Urban75 Home About Offline BrixtonBuzz Contact

Particles as large as galaxies, could fill the universe.

Quantum physics is a model for looking at things. It has great predictive power but it breaks in certain places, and people who regard it as some kind of objective 'truth' tend to be those on the journey to psychosis.

When you say things like 'particles as large as galaxies could fill the universe' you've wandered out of the model significantly eneough to be just talking nonsense.

Not at all. The only problem is that you are trying to interpret the phrase using the definition of particle from classical physics and applying it to a non-classical situation.

Actually I suspect the real problem is somebody chasing more funding by deliberately misleading a journalist by using inappropriate analogies. In terms of the actual physics it's not tremendously new and exciting.
 
Not at all. The only problem is that you are trying to interpret the phrase using the definition of particle from classical physics and applying it to a non-classical situation.

No. For instance, 'fill the universe' implies an exclusion of other things. It means that the description of size (as large as galaxies) implies continuity of form, rather than the perfectly valid 'QM shorthand' use of the word 'size'. It is classical language.

Actually I suspect the real problem is somebody chasing more funding by deliberately misleading a journalist by using inappropriate analogies. In terms of the actual physics it's not tremendously new and exciting.

Yeah, agree totally there. Mix up the classical language and QM shorthand to make something that sounds weird and attention-grabbing.
 
When you say things like 'particles as large as galaxies could fill the universe' you've wandered out of the model significantly eneough to be just talking nonsense.
I suppose they could've described it as a hypothesised change in the probability density of primordial neutrinos as a result of cosmic expansion. If you think people would've found that easier to grasp...
 
I suppose they could've described it as a hypothesised change in the probability density of primordial neutrinos as a result of cosmic expansion. If you think people would've found that easier to grasp...

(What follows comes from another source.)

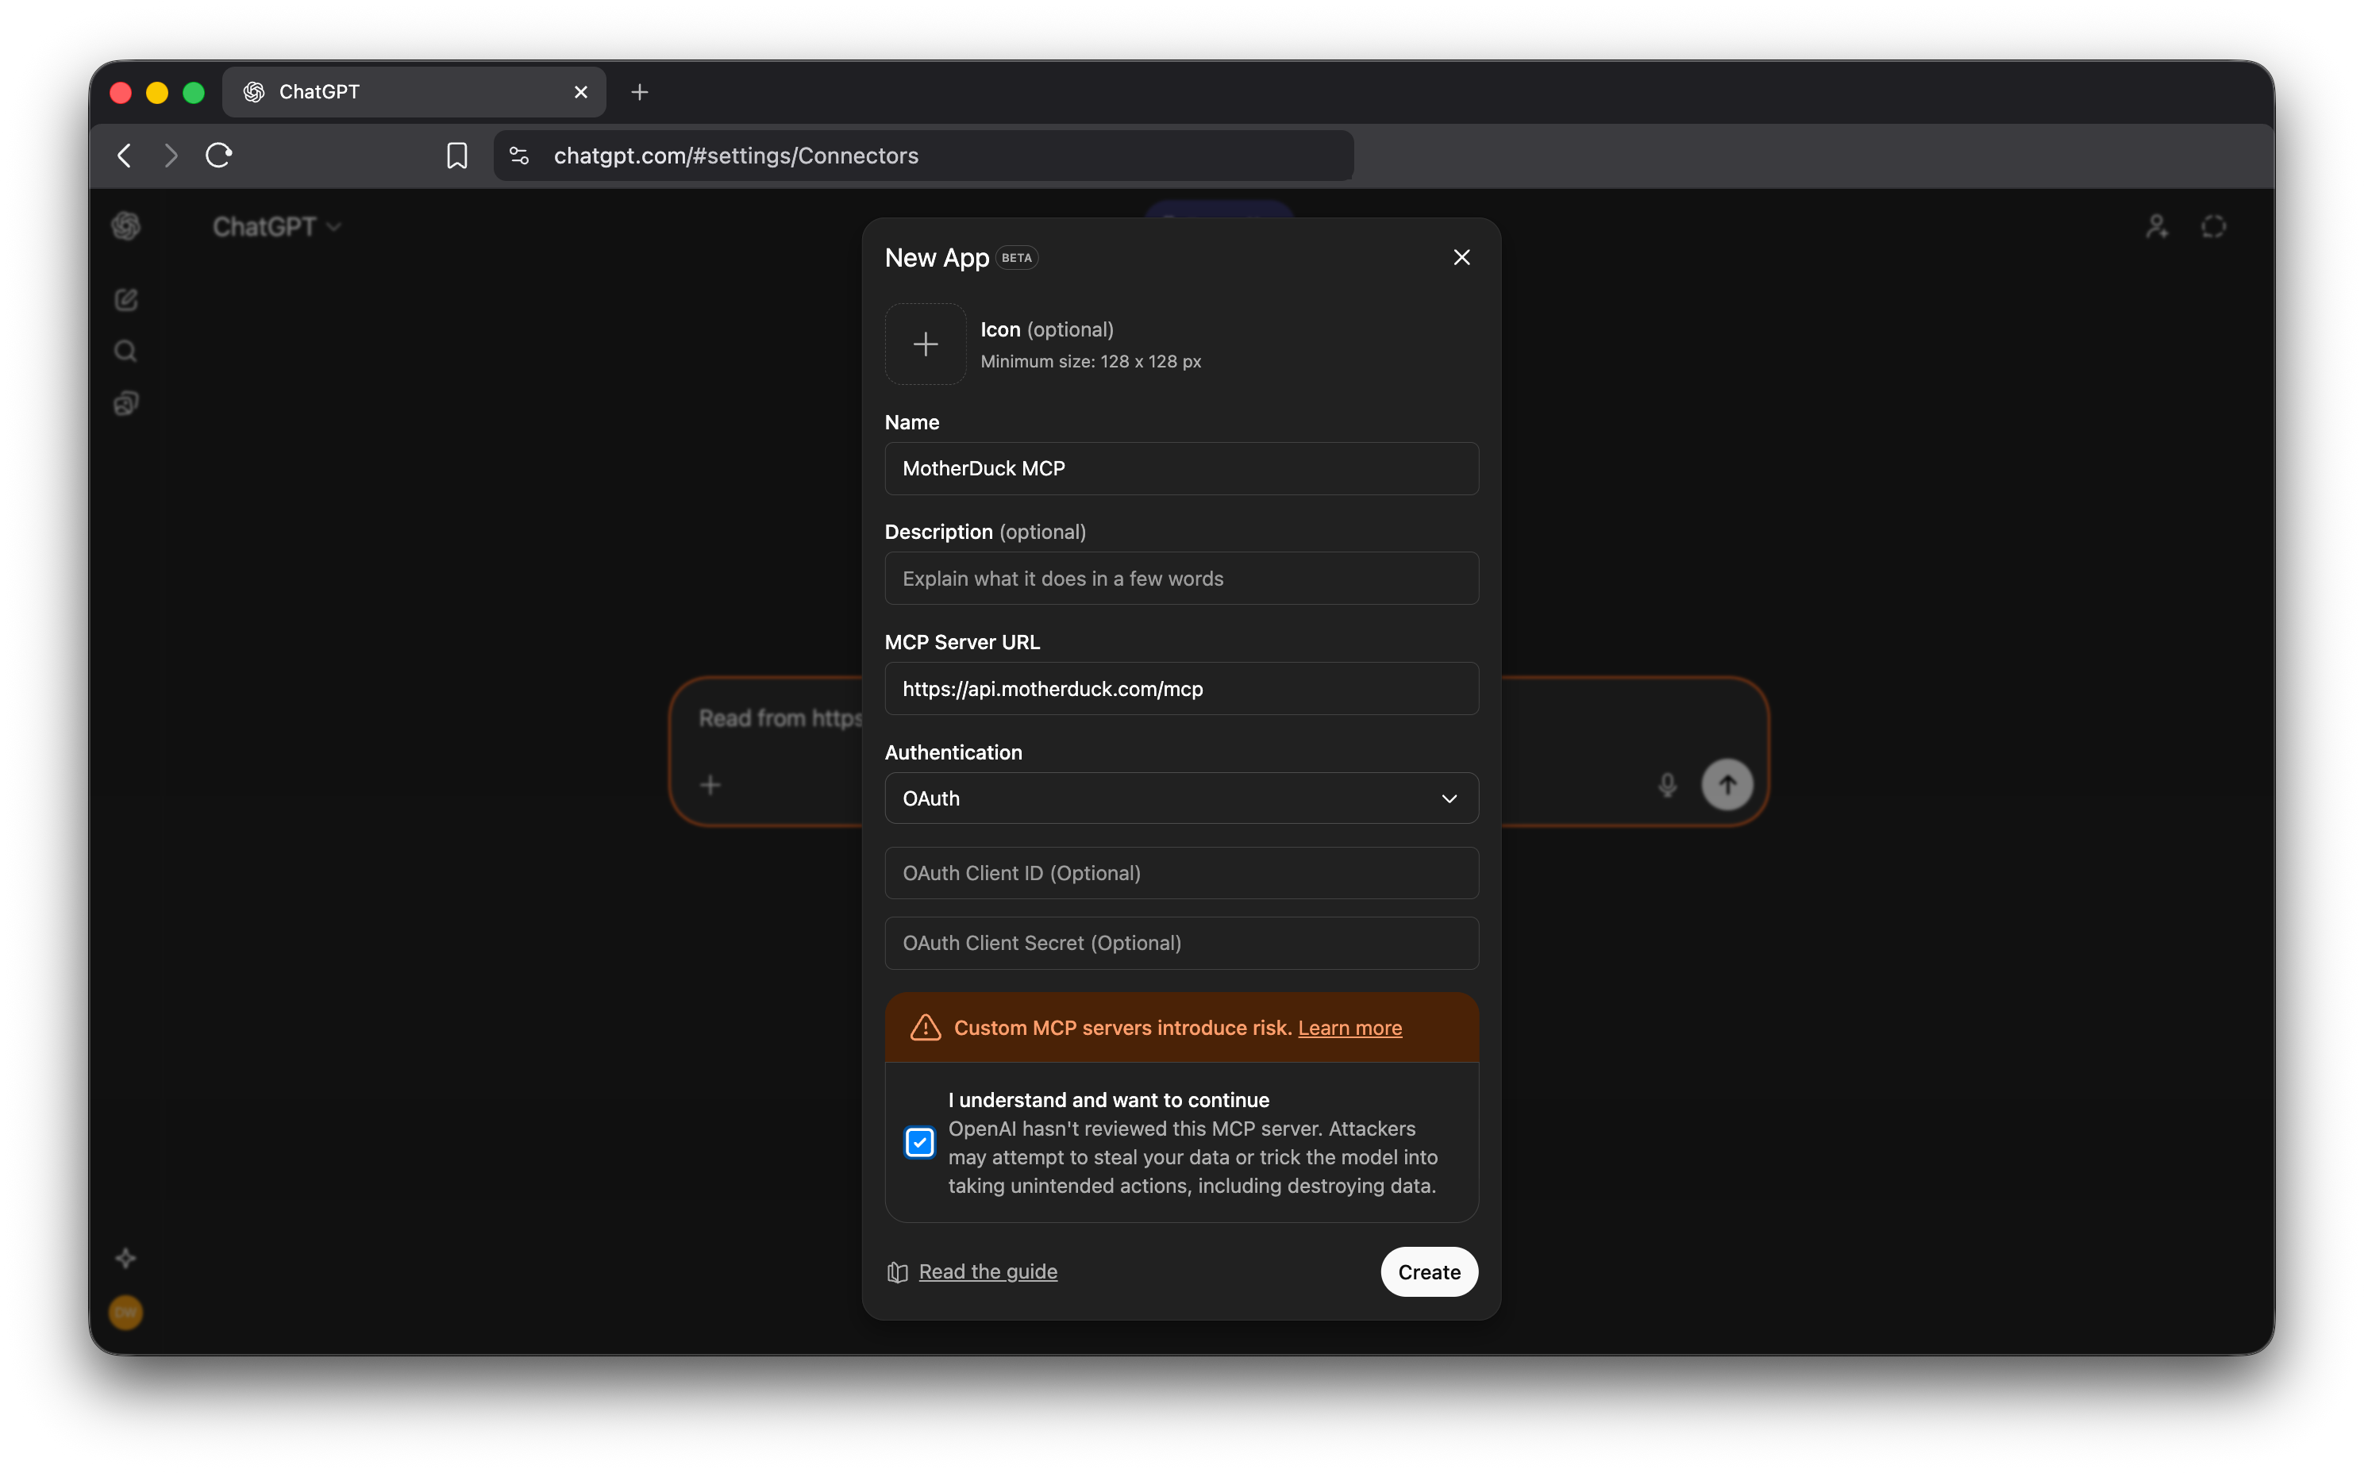Expand the ChatGPT model selector
This screenshot has height=1473, width=2364.
(x=276, y=225)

Yes, that would be much better. :)
 
'might' 'simulation' 'fuzzy range' 'possible locations' 'impossible to detect directly' all words and phrases that made me change to chemsitry :D. Stop talking shite in the theoretical pit you've dug yourselves into and give us something substancial :p

*legs it*
 
'might' 'simulation' 'fuzzy range' 'possible locations' 'impossible to detect directly' all words and phrases that made me change to chemsitry :D. Stop talking shite in the theoretical pit you've dug yourselves into and give us something substancial :p

*legs it*

Why would we bother? You are a chemist. Your sole purpose is to provide absolute alcohol to add to the punch at parties.
 
To be able to look at it you'd have to interact with it, the result of which would to be collapse its probability function, instantly reducing it to an infinitesimal point in space time. It's not really "big" to start with, its range of possible locations is utterly vast, but to know its actual location is to reduce that range down to 1.

First thing is you have to understand what is actually meant by particle and size. A particle on the quantum scale is not a solid lump. It's a vibration in space-time that exists over a range of probable locations. So it's not so much a neutrino the size of the universe in the sense that I am a human being 175cm long. It's more the equivalent of saying I am a human being the size of London because I have a travel card and could thus be anywhere in the City.

So basically, it's not actually a single object, but the intergalatic equivalent of a pixel, which only exists as one single point but because it moves so quickly it appears as a picture on a screen.

Obviously there are problems with this metaphor - not least that a pixel is a defined object rather than a potential object and therefore isn't a probability - but it works for me...
 
So basically, it's not actually a single object, but the intergalatic equivalent of a pixel, which only exists as one single point but because it moves so quickly it appears as a picture on a screen.

Obviously there are problems with this metaphor - not least that a pixel is a defined object rather than a potential object and therefore isn't a probability - but it works for me...
It's not a single object in the sense that a discrete macroscopic entity is, it's really more of a wave. You can't know both its position & momentum with complete accuracy, if you try to measure one you collapse the wave function, which increases the uncertainty of the other. The range of possible values for a property of a particle, such as its position, is determined by its probability density - which is normally quite narrow, constraining the "size" of a particle to a small region ("size" is really a macroscopic concept, it doesn't work too well at the quantum scale). These hypothesised mega-neutrinos have been "blown up" along with the expanding universe such that their probability density now describes a vastly bigger area - in essence, each particle has a probability of existing at vastly more points in space time than your average neutrino. The fuzzy cloud of probabilities that describes the particle's position is many orders of magnitude greater than normal.
 
I find it helps to look at it this way.

We live on a guitar. On the strings. The vibration of the strings is normal to us so we can't measure it directly. The only way we can find out what string we are on is to make a point on the string stay still, and then we can hear a harmonic. However we can only do that in one place at a time. So we have to find out what string we are on by testing for the harmonics, and from that we can describe the note even though we can't directly experience it.

The difficulties in relating quantum phenomena to our everyday experience are not due to the nature of quantum phenomena. They are due to our nature compared to the nature of quantum phenomena.